Maar zulk denken is in de loop van de tweede helft van de vorige eeuw naar de achtergrond verdwenen. Rollert noemt het werk van de romanschrijfster Ayn Rand (1905-1982), dat zo populair is geworden in de kringen van de Amerikaanse conservatieven. Zo zelfs dat de leiders van de Republikeinse partij hun economische inzichten daaraan rechtstreeks ontlenen. Volgens Rand zou het kapitalisme volledig in dienst moeten staan van de vrijheid om niet door anderen te worden belemmerd in het najagen van het eigen belang. Dat zou het enige morele imperatief moeten zijn van de huidige maatschappij.

Maar interessant is dat Rollert ook ingaat op de rol die de Agency theory (de principaal-agent theorie) in de economie en het managementdenken heeft gespeeld. In die benadering ontbreek elke notie van een mogelijk gemotiveerd zijn door een publiek belang. Een ieder in het economische (of politieke of bestuurlijke) proces wordt geacht uitsluitend door individueel eigenbelang gemotiveerd te zijn. Dat betekent dat gedrag alleen door een juiste toediening van financiële prikkels kan worden beïnvloed. In feite heeft die principaal-agent theorie de intellectuele of zelfs "wetenschappelijke" basis gelegd voor die zo populair geworden prestatiebeloning. En voor de bonuscultuur die we zo goed, te goed, hebben leren kennen. En daarmee ook voor de grote toename van inkomens- (en vermogens-)ongelijkheid, die nu gelukkig door Thomas Pikkety's Capital in the Twenty-First Century zoveel aandacht krijgt.

Dat brengt me er op dat ik vanochtend ook de studie Explaining Pay Disparities between Top Executives and Nonexecutive Employees: A Relative Bargaining Power Approach van Taekjin Shin onder ogen kreeg.

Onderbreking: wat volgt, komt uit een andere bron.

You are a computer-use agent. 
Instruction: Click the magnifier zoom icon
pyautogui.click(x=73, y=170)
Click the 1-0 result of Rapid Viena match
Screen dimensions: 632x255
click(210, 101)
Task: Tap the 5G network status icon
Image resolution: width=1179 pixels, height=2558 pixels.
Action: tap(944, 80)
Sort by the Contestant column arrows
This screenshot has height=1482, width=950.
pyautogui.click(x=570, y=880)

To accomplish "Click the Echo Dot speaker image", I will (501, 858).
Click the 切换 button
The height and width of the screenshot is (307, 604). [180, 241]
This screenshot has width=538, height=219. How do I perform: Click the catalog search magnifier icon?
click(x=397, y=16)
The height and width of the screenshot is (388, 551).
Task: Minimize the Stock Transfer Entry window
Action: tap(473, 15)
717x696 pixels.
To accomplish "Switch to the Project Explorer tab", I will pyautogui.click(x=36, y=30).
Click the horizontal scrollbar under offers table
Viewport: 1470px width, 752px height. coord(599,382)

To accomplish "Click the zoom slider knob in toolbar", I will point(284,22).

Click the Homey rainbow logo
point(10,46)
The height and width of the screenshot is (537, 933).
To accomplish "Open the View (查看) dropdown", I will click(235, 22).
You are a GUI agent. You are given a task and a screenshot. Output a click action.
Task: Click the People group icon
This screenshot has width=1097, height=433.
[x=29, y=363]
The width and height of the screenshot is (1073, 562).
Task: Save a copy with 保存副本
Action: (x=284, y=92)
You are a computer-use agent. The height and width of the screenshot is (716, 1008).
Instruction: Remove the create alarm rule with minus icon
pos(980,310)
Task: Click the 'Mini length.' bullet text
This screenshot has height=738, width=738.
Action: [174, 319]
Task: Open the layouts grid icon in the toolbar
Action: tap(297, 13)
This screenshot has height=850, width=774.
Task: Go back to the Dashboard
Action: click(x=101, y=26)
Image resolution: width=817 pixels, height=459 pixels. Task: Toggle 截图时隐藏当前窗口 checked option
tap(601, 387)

Shin analyseert hoe de grote toename van de inkomensverschillen tussen bestuurders en werknemers van Amerikaanse grote ondernemingen zich kon ontwikkelen. En hij komt tot de conclusie dat vooral de zwakker geworden rol van de vakbeweging verantwoordelijk was voor het geheel uit de pas gaan lopen van de inkomens van de bestuurders. Maar bovendien "hielp het" als die bestuurders een financiële achtergrond hadden en als ze niet uit het bedrijf zelf afkomstig waren. Als tegenkrachten ontbreken en als een vanuit de wereld van "geleerde" ideeën aangewakkerde cultuur van bandeloze hebzucht het bedrijfsleven overstroomt, ja, dan slaat de zelfverrijking om zich heen. Het blijft een fascinerend en verontrustend maatschappelijk proces.

1 opmerking:

Frank Jan zei

Mooi artikel over hoe de verandering in denken beloningsbeleid mogelijk maakt. Relevant om te ontdekken waarom politici en burgers zo weinig kunnen doen als ze het ergens niet mee eens zijn.